When you’ve got a lot of different projects to work on, it’s hard to know where to start. Techniques like Jocko Willink and Leif Babin’s prioritize and execute are useful in this regard, but when it comes to task switching specifically, does it really matter what you do next after completing an important project? Research suggests that it does. While it’s tempting to follow a complex task with an easier one to give your poor old brain a rest, a study published in Memory & Cognition found that moving between similar projects reduced the cognitive and attentional cost of task switching. This is probably because when you perform two tasks that are alike, your mind doesn’t need to reframe the context of what you’re doing.

One of the other causes of the cognitive switching penalty is that when you’re always “multiswitching” (which is like multitasking, but you’re changing tasks rather than trying to do several simultaneously), you forget where you left off when you pick a project back up after spending time on something else. A simple way to overcome this brain-draining issue is to either jot down what the next step is for each ongoing task in a notebook or to write a prompt like “Find studies to support this” and highlight it in a document before closing it. You could also be more specific when time blocking on your calendar, like labeling tomorrow from 1 to 2 PM as “Finish final three PowerPoint slides for weekly meeting” rather than just “Work on PowerPoint deck.”

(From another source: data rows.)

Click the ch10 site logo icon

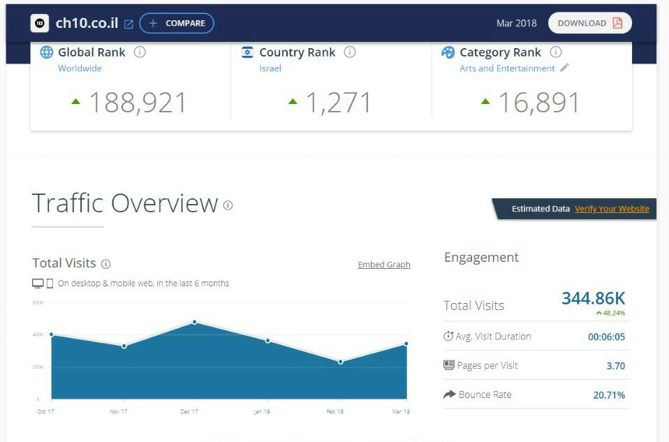point(40,23)
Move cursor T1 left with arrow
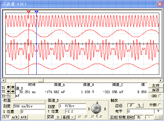The height and width of the screenshot is (121, 164). click(9, 87)
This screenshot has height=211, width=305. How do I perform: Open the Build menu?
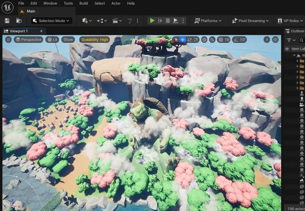tap(83, 3)
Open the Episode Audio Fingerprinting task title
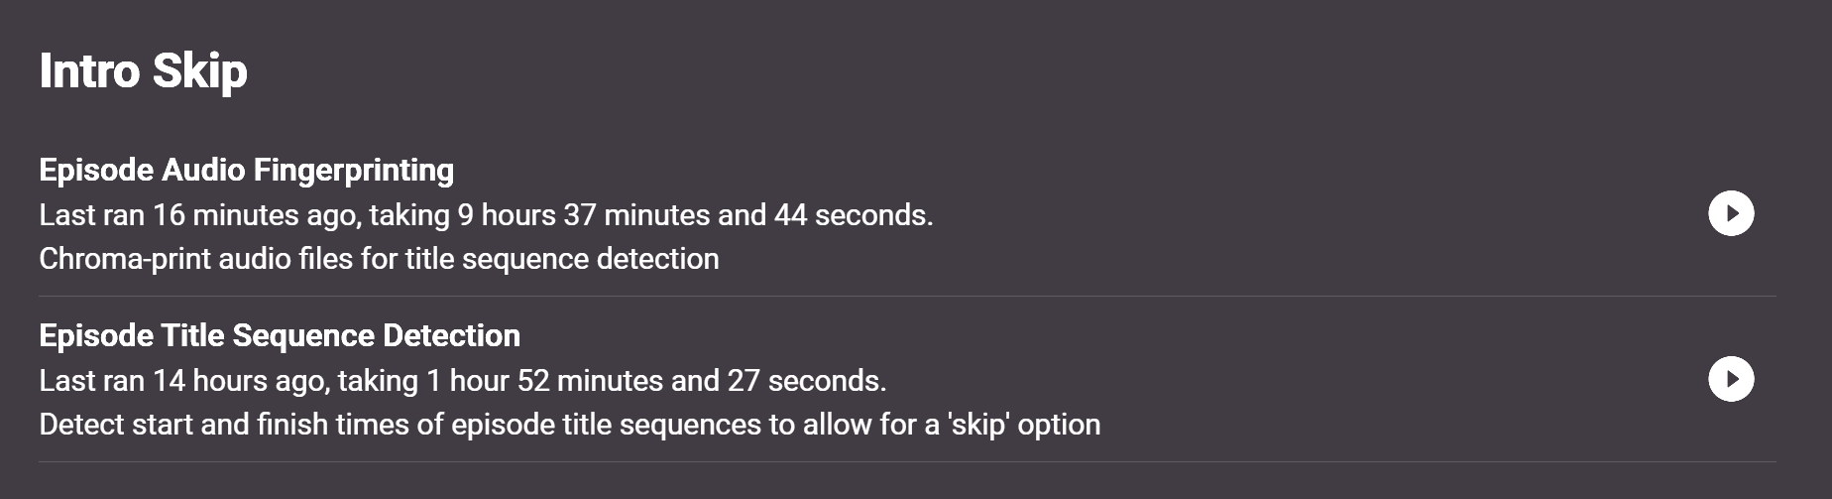This screenshot has width=1832, height=499. (x=246, y=170)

Another way to limit the negative task switching is to increase your focus on big projects as often as possible and reduce the number of minutiae that you either plan for or allow to creep into your daily schedule. As The Personal MBA author Josh Kaufman puts it, “The Cognitive Switching Penalty is a Friction cost: the less you switch, the lower the cost.”

Just Breathe

There are several factors that make hours of phone and video so tiring. The most obvious is that you need to be focused enough to put your points across and listen actively so you can respond to what your colleagues have to say. A less apparent one involves the physiology of conversation and, more specifically, how you breathe during it. Having your mouth open a few hours a day triggers a sympathetic response (aka fight or flight) in your autonomic nervous system. This is fine for a few minutes, but if it persists for hours on end, you’ll end up feeling fried afterward.

To solve the problem, make sure that when you finish a long meeting or a series of back-to-back calls, you reset your nervous system with some calm, slow nasal breathing. The simplest method is to spend three to five minutes breathing in and out slowly through your nose. A study published in Frontiers in Psychology found that the sweet spot for this kind of breathing is six breaths a minute. So try inhaling for five seconds and exhaling for five. To increase the relaxation effects, you could lengthen your exhales to eight seconds.

Another reason to build in a few minutes of focused breathing each day is that cognitive work requires more energy than you might imagine, and your brain depletes glucose and oxygen rapidly when you’re focused and flowing. A few minutes of nasal breathing will help ensure that your noggin is getting enough oxygenated blood flow.